▸ EXCERPT TO READ:
——————
1967 – 2014

Jim Tudor, ZekeFilm co-founder

For film buffs, this is one Super Bowl Sunday we’ll never forget.  And it sadly has nothing to do with the big game.  This is the day news broke of the death of Philip Seymour Hoffman, a headliner on the short list of greatest acting talent of our time.

Having arrived to prominence in that mind boggling era of the mid/late 1990s, when it seemed that auteur driven small and mid-level films might actually come to rule the Hollywood roost once again (as they did in the early 1970s), Philip Seymour Hoffman was never not great.  And I mean GREAT.  He enabled the movement with his unyielding and fearless performances.  Hoffman was no tinsel town pretty boy, that much is obvious.  He was far above that kind of People Magazine/People’s Choice Awards nonsense.  But not so far above above it that he’d refuse involvement is some of the more prominent blockbusters of the last decade.  Like a true chameleon-like thespian, he could hide within his roles as well as any great actor who ever graced the big screen.  But, like John Wayne or Clint Eastwood, there was also a persona he came to adopt, playing characters of a certain tenor and bemused restraint.  You always knew it was him, in a good way.  Hoffman was the incredibly rare talent to pull off both.

Here’s ZekeFilm Contributor Erik Yates with a personal remembrance of Philip Seymour Hoffman…

Philip Seymour Hoffman in MONEYBALL

Erik Yates, ZekeFilm Contributor

My earliest memory of seeing a Hoffman film was Twister and Patch Adams. He showed up in so many films that people instantly recognize even when they didn’t always think of him. He was brilliant in his ability to embody every character he played no matter the overall quality of the film. For this reason, his characters are remembered and it continued to open doors to more interesting projects. He always played older characters it seems, and many will be surprised to find out that he was only 46 when he died.
——————
▸ TASK OBJECTIVE:
In the Hoffman tribute, what reason does Erik Yates give for Hoffman's characters being remembered?

▸ DATA EXCERPTS:
——————
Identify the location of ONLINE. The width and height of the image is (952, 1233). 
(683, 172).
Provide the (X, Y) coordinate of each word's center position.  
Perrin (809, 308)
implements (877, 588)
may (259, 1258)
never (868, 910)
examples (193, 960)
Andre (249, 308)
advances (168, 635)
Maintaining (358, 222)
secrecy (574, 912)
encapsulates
——————
▸ TASK ANSWER:
Yates says Hoffman was brilliant at embodying every character he played, whatever the overall quality of the film. For that reason his characters are remembered, and this kept opening doors to more interesting projects.